CNN’s chief medical correspondent, Dr. Sanjay Gupta, acknowledged on Thursday that he has changed his mind about medical marijuana and apologized for not looking "hard enough" at the facts until now.
"I didn't look far enough. I didn't review papers from smaller labs in other countries doing some remarkable research, and I was too dismissive of the loud chorus of legitimate patients whose symptoms improved on cannabis," penned Gupta on
CNN.com.
Gupta will host a documentary titled "WEED" at 8 p.m. (Eastern) on Sunday, for which he traveled around the world to interview medical experts, marijuana growers, and patients.
"I spoke candidly to them, asking tough questions.
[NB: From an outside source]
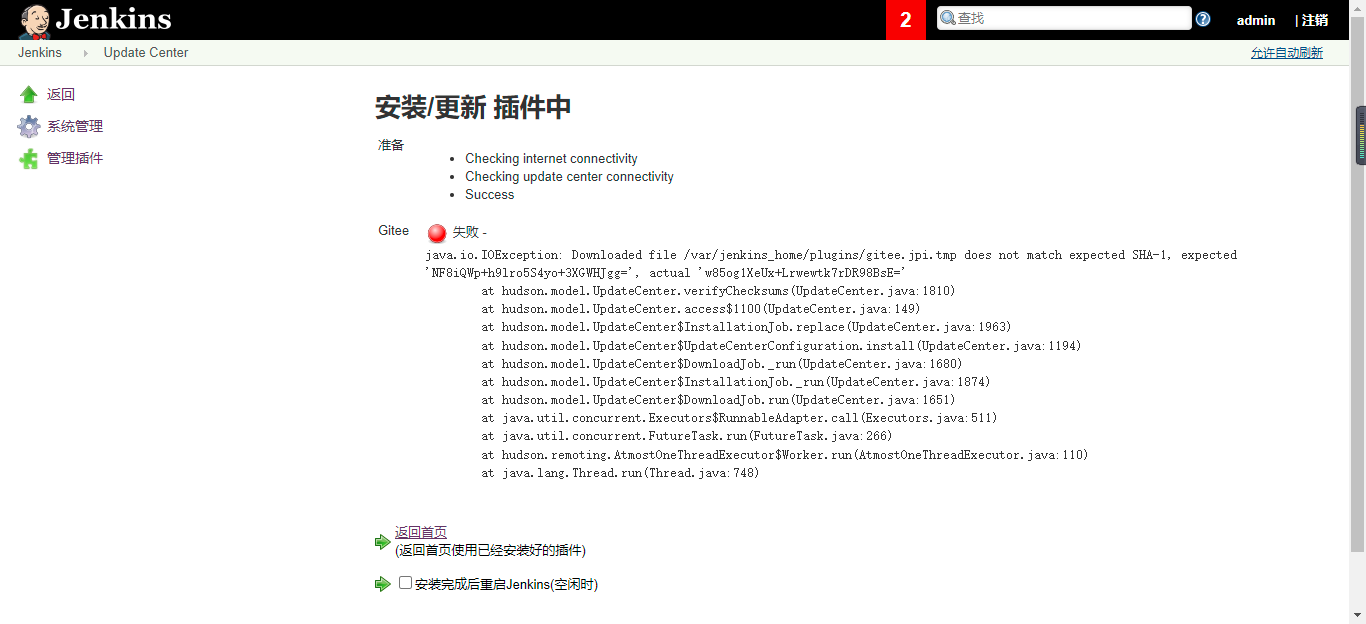The image size is (1366, 624).
Task: Click the Jenkins logo
Action: [x=95, y=19]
What I found was stunning," he said, noting that he had even authored an anti-medical-marijuana article for Time back in 2009 that was titled, "Why I would Vote No on Pot."
Gupta said he "mistakenly believed" the U.S. Drug Enforcement Agency acted on the basis of "sound scientific proof" in listing marijuana as a schedule 1 substance and that he was misled by "high-visibility malingerers, just looking to get high."
He said that marijuana doesn’t have a high potential for abuse but does have "very legitimate" applications in medicine.
"In fact, sometimes marijuana is the only thing that works," Gupta observed.
He calculated that only about 6 percent of current U.S. marijuana studies investigate the benefits of medical marijuana.
"The rest are designed to investigate harm," he explained. "That imbalance paints a highly distorted picture."